READING TEXT >>
Robert Schneider (25 February 1809, Dresden - 21 October 1885, Hamburg) was a German portrait painter who worked in Hamburg and Lübeck. He was one of the first portraitists in that area to move from the earlier Romanticised style to more nearly pictorial representations.

== Life and work ==
He was the son of a Court Counselor and studied at the Dresden Academy of Fine Arts with Heinrich Gotthold Arnold. In 1832, he made the acquaintance of the art historian, Carl Friedrich von Rumohr, who became his patron and convinced him to relocate to Northern Germany. Over the next decade, he visited Schleswig (1834), Plön (1835, 1837, 1841) and Kiel (1836, 1840). An extended study trip in 1842 took him to Italy, via Paris.

Most of his subjects were notable members of the Hanseatic bourgeoisie and merchant classes. Among his most familiar portraits is one of Helene Franziska Binder, daughter of the actor and director, Friedrich Ludwig Schmidt and wife of Nicolaus Binder, the Mayor of Hamburg. He was also a member of the Hamburger Künstlerverein.

DATA BLOCK >>

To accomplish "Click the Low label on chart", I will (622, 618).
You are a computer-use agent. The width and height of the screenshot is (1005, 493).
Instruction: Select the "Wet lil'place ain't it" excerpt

TASK TO COMPLETE >> According to the text on Robert Schneider, who was Helene Franziska Binder's husband? The listing is separate material and has nothing to do with the text on Robert Schneider.

RESULT FOR THIS TASK >> Her husband was Nicolaus Binder, the Mayor of Hamburg.